16th-century English politician

Adrian Stokes (4 March 1519 - 3 November 1585) was an English courtier and politician.

==Biography==
Stokes was probably a younger son of a gentry family from Prestwold, Leicestershire. He became Master of the Horse to Frances Grey, Duchess of Suffolk, and married her on 1 March 1555, just over a year after the execution of her first husband, Henry Grey, 1st Duke of Suffolk. They had three children, all of whom died in infancy.

Following the accession of Elizabeth I, rumours circulated that the queen would like to marry her master of the horse Robert Dudley, later earl of Leicester in emulation of her cousin and Stokes.

The Duchess of Suffolk died in 1559, leaving Stokes a life interest in most of her land. The manors he held included Beaumanor, Leicestershire and he was elected to the English House of Commons as knight of the shire (MP) for Leicestershire in 1559. In 1564 Stokes was classified by his bishop as a committed Protestant, and he served on local commissions to enforce attendance at church and to discover recusants.

Stokes was elected for Leicestershire again in 1571. In October 1571 his step-daughter Lady Mary Grey asked to be allowed to live with her step-father at Beaumanor. The following year Stokes married Anne Carew, daughter of Sir Nicholas Carew and widow of Sir Nicholas Throckmorton, an eminent diplomat and politician. By her first marriage Anne was the mother of ten sons and three daughters. Once Stokes was safely remarried, Lady Mary was allowed to live at Beaumanor. Stokes succeeded Throckmorton as keeper of Brigstock park, Northamptonshire.

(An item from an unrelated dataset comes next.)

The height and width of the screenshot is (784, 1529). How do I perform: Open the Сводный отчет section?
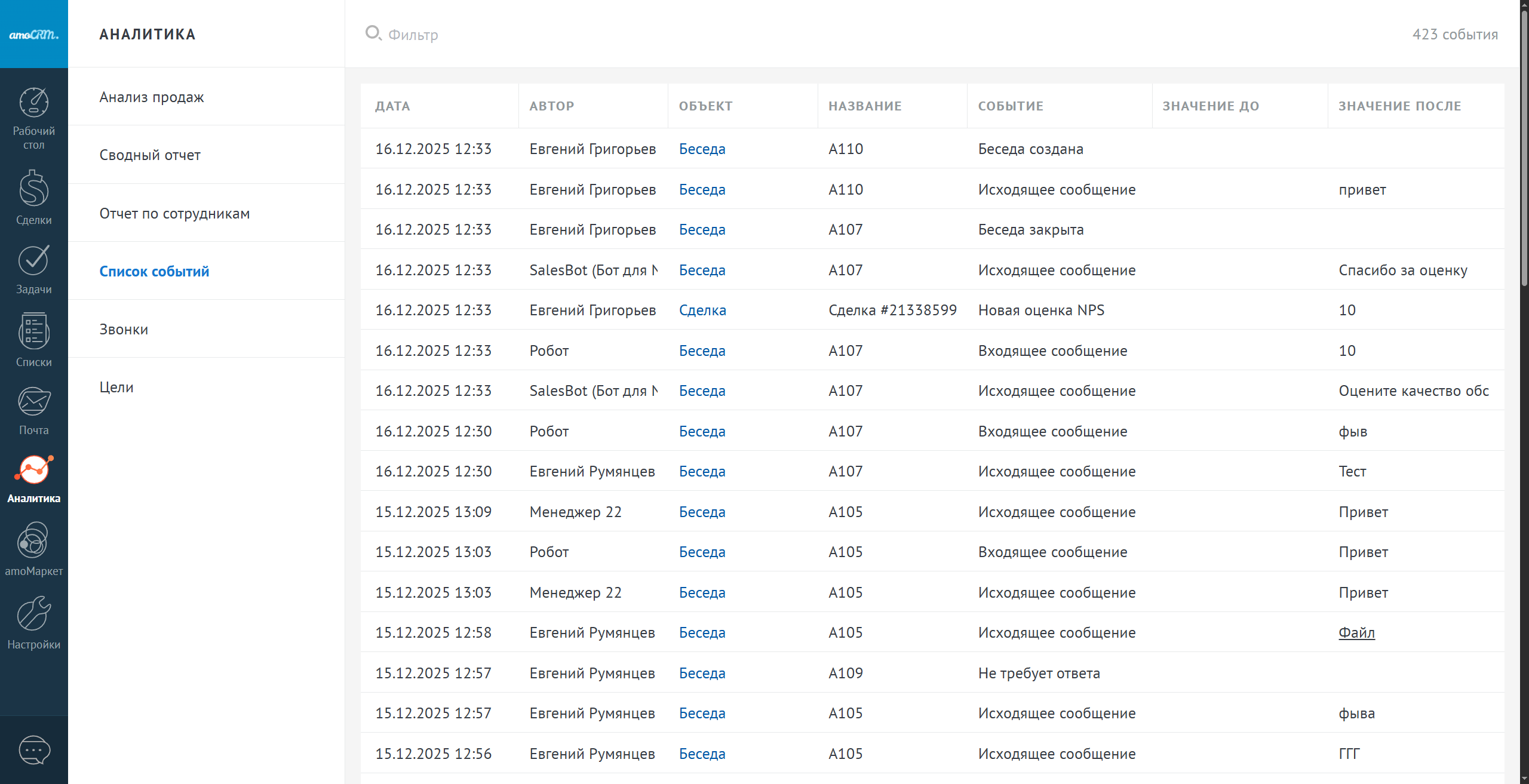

Although his second marriage brought him control of the considerable Throckmorton estates, he also became responsible for the court expenses and dowries of his Throckmorton stepdaughters. The keepership of Brigstock also involved him in legal disputes over poaching and other encroachments. In Warwickshire he became notorious for the damage caused to the church at Astley, where he pulled down the spire rather than repair it and stripped the roof of its valuable lead. He died in 1585 and was buried in the chapel at Beaumanor.